### Entries shown
——————

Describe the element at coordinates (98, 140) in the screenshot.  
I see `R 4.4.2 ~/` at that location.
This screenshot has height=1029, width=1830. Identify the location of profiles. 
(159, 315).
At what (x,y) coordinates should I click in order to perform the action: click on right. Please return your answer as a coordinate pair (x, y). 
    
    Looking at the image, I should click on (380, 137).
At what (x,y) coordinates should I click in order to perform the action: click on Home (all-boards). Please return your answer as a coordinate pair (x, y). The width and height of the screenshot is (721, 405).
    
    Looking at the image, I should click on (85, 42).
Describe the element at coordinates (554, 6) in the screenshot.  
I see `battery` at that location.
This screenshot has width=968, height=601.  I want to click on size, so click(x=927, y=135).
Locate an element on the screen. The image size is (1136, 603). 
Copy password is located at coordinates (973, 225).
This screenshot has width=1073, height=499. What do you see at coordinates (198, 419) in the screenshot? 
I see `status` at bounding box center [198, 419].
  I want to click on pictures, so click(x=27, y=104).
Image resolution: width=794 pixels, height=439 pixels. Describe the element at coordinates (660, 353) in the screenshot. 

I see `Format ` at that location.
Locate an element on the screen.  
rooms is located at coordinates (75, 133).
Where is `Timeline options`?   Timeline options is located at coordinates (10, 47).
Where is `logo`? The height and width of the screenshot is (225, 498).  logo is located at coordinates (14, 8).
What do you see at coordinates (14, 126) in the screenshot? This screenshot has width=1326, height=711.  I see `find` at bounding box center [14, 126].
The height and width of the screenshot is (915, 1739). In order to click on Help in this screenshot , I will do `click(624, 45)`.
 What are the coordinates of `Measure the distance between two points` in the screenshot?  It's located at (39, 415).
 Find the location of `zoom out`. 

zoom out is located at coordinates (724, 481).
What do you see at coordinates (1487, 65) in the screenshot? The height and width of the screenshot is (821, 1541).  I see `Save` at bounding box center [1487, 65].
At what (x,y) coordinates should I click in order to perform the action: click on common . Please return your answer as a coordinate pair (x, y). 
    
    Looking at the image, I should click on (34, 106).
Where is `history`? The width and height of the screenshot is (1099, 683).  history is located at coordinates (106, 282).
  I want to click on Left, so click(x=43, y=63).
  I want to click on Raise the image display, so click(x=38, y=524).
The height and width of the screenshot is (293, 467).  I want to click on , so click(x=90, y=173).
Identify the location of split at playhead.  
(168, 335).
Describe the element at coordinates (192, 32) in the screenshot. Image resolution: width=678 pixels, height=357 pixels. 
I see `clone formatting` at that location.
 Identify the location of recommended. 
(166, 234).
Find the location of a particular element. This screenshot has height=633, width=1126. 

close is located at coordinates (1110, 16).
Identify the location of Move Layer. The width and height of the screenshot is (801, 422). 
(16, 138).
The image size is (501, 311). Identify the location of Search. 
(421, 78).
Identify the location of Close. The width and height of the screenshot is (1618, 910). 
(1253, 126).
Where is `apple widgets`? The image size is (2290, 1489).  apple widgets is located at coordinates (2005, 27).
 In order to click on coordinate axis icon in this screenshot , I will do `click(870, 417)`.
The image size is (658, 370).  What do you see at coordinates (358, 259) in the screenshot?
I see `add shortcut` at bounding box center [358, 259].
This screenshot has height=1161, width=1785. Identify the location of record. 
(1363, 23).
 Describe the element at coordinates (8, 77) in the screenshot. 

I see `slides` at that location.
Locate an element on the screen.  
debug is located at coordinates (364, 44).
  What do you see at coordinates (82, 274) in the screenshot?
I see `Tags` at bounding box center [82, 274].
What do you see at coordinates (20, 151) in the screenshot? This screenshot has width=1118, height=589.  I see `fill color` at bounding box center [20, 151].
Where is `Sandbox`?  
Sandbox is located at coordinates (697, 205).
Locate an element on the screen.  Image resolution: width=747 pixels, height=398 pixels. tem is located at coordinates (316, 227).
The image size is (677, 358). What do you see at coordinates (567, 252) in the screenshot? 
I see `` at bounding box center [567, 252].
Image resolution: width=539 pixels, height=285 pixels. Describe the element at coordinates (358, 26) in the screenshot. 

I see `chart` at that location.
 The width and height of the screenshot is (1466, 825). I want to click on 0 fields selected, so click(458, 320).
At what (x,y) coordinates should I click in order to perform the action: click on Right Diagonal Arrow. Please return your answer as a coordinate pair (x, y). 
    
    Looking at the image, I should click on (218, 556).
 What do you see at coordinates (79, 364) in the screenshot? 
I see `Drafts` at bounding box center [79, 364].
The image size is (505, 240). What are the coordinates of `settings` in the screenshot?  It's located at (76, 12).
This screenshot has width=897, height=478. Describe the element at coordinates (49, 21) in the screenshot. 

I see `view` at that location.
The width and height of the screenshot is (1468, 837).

——————

### Task details
Rewrite every line of the data above as a Markdown table with the columns "Row" and "Data line," numbering each row and skipping blank lines.

### Result of this task
| Row | Data line |
|---|---|
| 1 | Describe the element at coordinates (98, 140) in the screenshot.   |
| 2 | I see `R 4.4.2 ~/` at that location. |
| 3 | This screenshot has height=1029, width=1830. Identify the location of profiles.  |
| 4 | (159, 315). |
| 5 | At what (x,y) coordinates should I click in order to perform the action: click on right. Please return your answer as a coordinate pair (x, y).  |
| 6 |     Looking at the image, I should click on (380, 137). |
| 7 | At what (x,y) coordinates should I click in order to perform the action: click on Home (all-boards). Please return your answer as a coordinate pair (x, y). The width and height of the screenshot is (721, 405). |
| 8 |     Looking at the image, I should click on (85, 42). |
| 9 | Describe the element at coordinates (554, 6) in the screenshot.   |
| 10 | I see `battery` at that location. |
| 11 | This screenshot has width=968, height=601.  I want to click on size, so click(x=927, y=135). |
| 12 | Locate an element on the screen. The image size is (1136, 603).  |
| 13 | Copy password is located at coordinates (973, 225). |
| 14 | This screenshot has width=1073, height=499. What do you see at coordinates (198, 419) in the screenshot?  |
| 15 | I see `status` at bounding box center [198, 419]. |
| 16 |   I want to click on pictures, so click(x=27, y=104). |
| 17 | Image resolution: width=794 pixels, height=439 pixels. Describe the element at coordinates (660, 353) in the screenshot.  |
| 18 | I see `Format ` at that location. |
| 19 | Locate an element on the screen.   |
| 20 | rooms is located at coordinates (75, 133). |
| 21 | Where is `Timeline options`?   Timeline options is located at coordinates (10, 47). |
| 22 | Where is `logo`? The height and width of the screenshot is (225, 498).  logo is located at coordinates (14, 8). |
| 23 | What do you see at coordinates (14, 126) in the screenshot? This screenshot has width=1326, height=711.  I see `find` at bounding box center [14, 126]. |
| 24 | The height and width of the screenshot is (915, 1739). In order to click on Help in this screenshot , I will do `click(624, 45)`. |
| 25 |  What are the coordinates of `Measure the distance between two points` in the screenshot?  It's located at (39, 415). |
| 26 |  Find the location of `zoom out`.  |
| 27 | zoom out is located at coordinates (724, 481). |
| 28 | What do you see at coordinates (1487, 65) in the screenshot? The height and width of the screenshot is (821, 1541).  I see `Save` at bounding box center [1487, 65]. |
| 29 | At what (x,y) coordinates should I click in order to perform the action: click on common . Please return your answer as a coordinate pair (x, y).  |
| 30 |     Looking at the image, I should click on (34, 106). |
| 31 | Where is `history`? The width and height of the screenshot is (1099, 683).  history is located at coordinates (106, 282). |
| 32 |   I want to click on Left, so click(x=43, y=63). |
| 33 |   I want to click on Raise the image display, so click(x=38, y=524). |
| 34 | The height and width of the screenshot is (293, 467).  I want to click on , so click(x=90, y=173). |
| 35 | Identify the location of split at playhead.   |
| 36 | (168, 335). |
| 37 | Describe the element at coordinates (192, 32) in the screenshot. Image resolution: width=678 pixels, height=357 pixels.  |
| 38 | I see `clone formatting` at that location. |
| 39 |  Identify the location of recommended.  |
| 40 | (166, 234). |
| 41 | Find the location of a particular element. This screenshot has height=633, width=1126.  |
| 42 | close is located at coordinates (1110, 16). |
| 43 | Identify the location of Move Layer. The width and height of the screenshot is (801, 422).  |
| 44 | (16, 138). |
| 45 | The image size is (501, 311). Identify the location of Search.  |
| 46 | (421, 78). |
| 47 | Identify the location of Close. The width and height of the screenshot is (1618, 910).  |
| 48 | (1253, 126). |
| 49 | Where is `apple widgets`? The image size is (2290, 1489).  apple widgets is located at coordinates (2005, 27). |
| 50 |  In order to click on coordinate axis icon in this screenshot , I will do `click(870, 417)`. |
| 51 | The image size is (658, 370).  What do you see at coordinates (358, 259) in the screenshot? |
| 52 | I see `add shortcut` at bounding box center [358, 259]. |
| 53 | This screenshot has height=1161, width=1785. Identify the location of record.  |
| 54 | (1363, 23). |
| 55 |  Describe the element at coordinates (8, 77) in the screenshot.  |
| 56 | I see `slides` at that location. |
| 57 | Locate an element on the screen.   |
| 58 | debug is located at coordinates (364, 44). |
| 59 |   What do you see at coordinates (82, 274) in the screenshot? |
| 60 | I see `Tags` at bounding box center [82, 274]. |
| 61 | What do you see at coordinates (20, 151) in the screenshot? This screenshot has width=1118, height=589.  I see `fill color` at bounding box center [20, 151]. |
| 62 | Where is `Sandbox`?   |
| 63 | Sandbox is located at coordinates (697, 205). |
| 64 | Locate an element on the screen.  Image resolution: width=747 pixels, height=398 pixels. tem is located at coordinates (316, 227). |
| 65 | The image size is (677, 358). What do you see at coordinates (567, 252) in the screenshot?  |
| 66 | I see `` at bounding box center [567, 252]. |
| 67 | Image resolution: width=539 pixels, height=285 pixels. Describe the element at coordinates (358, 26) in the screenshot.  |
| 68 | I see `chart` at that location. |
| 69 |  The width and height of the screenshot is (1466, 825). I want to click on 0 fields selected, so click(458, 320). |
| 70 | At what (x,y) coordinates should I click in order to perform the action: click on Right Diagonal Arrow. Please return your answer as a coordinate pair (x, y).  |
| 71 |     Looking at the image, I should click on (218, 556). |
| 72 |  What do you see at coordinates (79, 364) in the screenshot?  |
| 73 | I see `Drafts` at bounding box center [79, 364]. |
| 74 | The image size is (505, 240). What are the coordinates of `settings` in the screenshot?  It's located at (76, 12). |
| 75 | This screenshot has width=897, height=478. Describe the element at coordinates (49, 21) in the screenshot.  |
| 76 | I see `view` at that location. |
| 77 | The width and height of the screenshot is (1468, 837). |